Horry County, however, utilizes a Geo-calling system, which can take up to 45 minutes to dispatch emergency information to county residents.  Randy Webster, director of the Horry County Emergency Operations Center, says despite the delay, there are alternative ways to get the word out faster.

"Local media is excellent," he said.  "We can get the message out much quicker that way.  If it's necessary, we can go door-to-door, which has been done."

Door-to-door notification of the wildfire raging in the Barefoot community was one way police and emergency officials were able to alert residents of the worsening wildfire conditions in May.

"When you're dealing with minutes, you've got to take more of appropriate action [and] quickly," he noted.

Mike Basarab, one resident evacuated by door-to-door notification efforts in May, says when emergency officials approached his home, his family had only 1- to 15 minutes to leave.
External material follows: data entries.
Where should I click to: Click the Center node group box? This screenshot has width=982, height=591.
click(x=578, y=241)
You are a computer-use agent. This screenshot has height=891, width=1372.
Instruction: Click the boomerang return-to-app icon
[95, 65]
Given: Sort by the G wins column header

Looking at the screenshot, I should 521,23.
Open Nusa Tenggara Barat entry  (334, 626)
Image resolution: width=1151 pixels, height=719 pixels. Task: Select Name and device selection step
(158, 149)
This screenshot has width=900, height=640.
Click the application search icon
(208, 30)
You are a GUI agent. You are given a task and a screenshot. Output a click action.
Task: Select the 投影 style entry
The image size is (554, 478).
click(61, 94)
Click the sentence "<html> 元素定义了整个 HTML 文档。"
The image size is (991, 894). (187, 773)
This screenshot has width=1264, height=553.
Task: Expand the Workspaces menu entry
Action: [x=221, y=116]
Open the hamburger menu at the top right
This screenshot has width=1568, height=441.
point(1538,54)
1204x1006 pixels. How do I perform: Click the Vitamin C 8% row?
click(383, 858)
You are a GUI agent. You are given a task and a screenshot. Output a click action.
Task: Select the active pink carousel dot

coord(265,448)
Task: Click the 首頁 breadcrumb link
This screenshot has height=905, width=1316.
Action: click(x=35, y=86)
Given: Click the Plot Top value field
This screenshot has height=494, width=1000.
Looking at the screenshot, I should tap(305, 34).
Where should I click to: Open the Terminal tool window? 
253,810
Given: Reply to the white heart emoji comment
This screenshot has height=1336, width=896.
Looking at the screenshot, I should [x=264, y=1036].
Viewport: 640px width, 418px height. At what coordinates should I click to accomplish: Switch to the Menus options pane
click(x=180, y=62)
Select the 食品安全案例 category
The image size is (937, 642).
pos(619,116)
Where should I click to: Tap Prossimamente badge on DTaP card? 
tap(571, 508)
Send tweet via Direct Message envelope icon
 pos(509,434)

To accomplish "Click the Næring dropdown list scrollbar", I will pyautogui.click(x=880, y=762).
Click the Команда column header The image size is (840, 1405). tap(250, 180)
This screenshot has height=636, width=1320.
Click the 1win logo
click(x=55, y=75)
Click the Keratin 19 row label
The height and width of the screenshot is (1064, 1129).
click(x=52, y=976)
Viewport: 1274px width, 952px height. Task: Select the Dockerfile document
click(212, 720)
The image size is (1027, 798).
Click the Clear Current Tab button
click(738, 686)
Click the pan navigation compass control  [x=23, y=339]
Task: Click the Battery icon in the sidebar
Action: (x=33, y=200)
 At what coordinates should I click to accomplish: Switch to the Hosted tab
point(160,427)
"We just jumped into the golf cart and the car, backed up onto the driveway and sped away," he recalled Wednesday evening.

However, others weren't as lucky as immediate evacuations were ordered for some sections of the Barefoot community.  That's why Basarab says a notification system should be put in place before another tragedy strikes.

When WMBF News took Basarab's concerns to Webster and the Horry County Emergency Management, Webster said officials are currently analyzing the situation to see how a select group of people can be contacted in a short amount of time.

May's Horry County wildfire destroyed 76 homes and damaged an additional 96 residences over more than 19,000 acres of land.  Estimates from the South Carolina Insurance News Service show damage topped $25 million.

The largest fire in state history was also in Horry County in 1976, where 30,000 acres burned.